First, Washington should avoid putting Palestinian terrorism into the same rhetorical basket as jihadist violence. Arafat is not bin Laden. Both use terrorism, but there the resemblence ends. Arafat uses it tactically. Bin Laden uses it strategically. One wants to pressure an opponent, the other to wipe him out. Equating them confuses not only the American people but also the allies on whom we depend.
This does not mean that Arafat’s use of violence should go unanswered, or be accepted as the cost of doing business on the way to a Palestinian state. It does mean that it is not Arafat’s terrorism but bin Laden’s terrorism that threatens the United States with mass casualties. Palestinian terrorism will presumably diminish when Arafat is replaced by a responsible leadership seriously focused on state-building. No such outcome is conceivable with respect to jihadist zealots in bin Laden’s camp. [Page 412]
Things become complicated, of course, when the protagonists use words that blur the distinction. The PLO, for instance, has secular goals. When it uses religious terminology, it becomes easy to mistake what sort of war it is fighting with that of Al-Qaeda. Similarly, when Usama bin Laden speaks of "re-establishing the Caliphate", he does not mean a temporal power structure. He means bringing on the end of man’s reign on earth and establishment of the world as God means to rule it. By keeping clear what the real motivations of the different groups are, in our own minds, we can more effectively deal with the terror.

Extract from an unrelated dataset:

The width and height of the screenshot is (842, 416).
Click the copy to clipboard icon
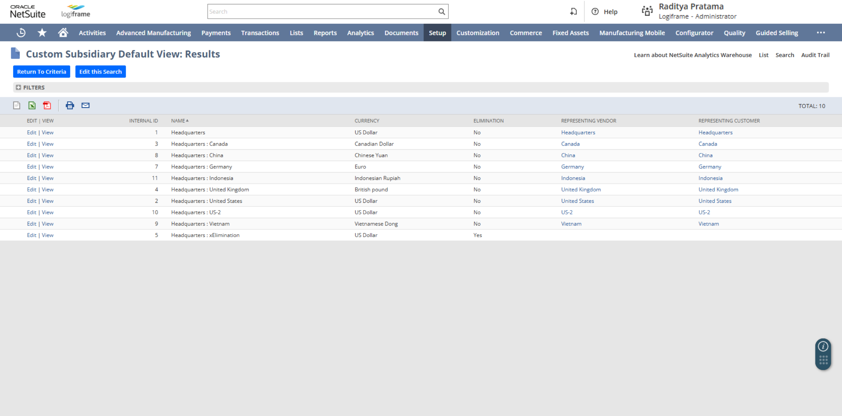[17, 105]
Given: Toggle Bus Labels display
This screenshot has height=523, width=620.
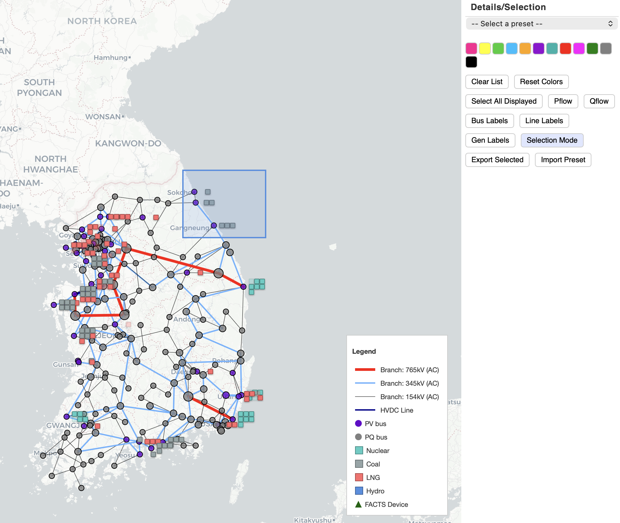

The book also provides a useful reminder that not all religious terror is Islamic terror. It does not argue for moral equivalence in the acts of some Israelis and Arabs, for instance. They are not saying, "but they all do it." They do point out that groups like Gush Emunim are not actually seeking political ends as ends. They seek to recreate the world "as God wants it". This is directly equivalent. It is a secular-seeming battle, in part being fought on the mundane
plane, but the true battle is over the meaning of existence.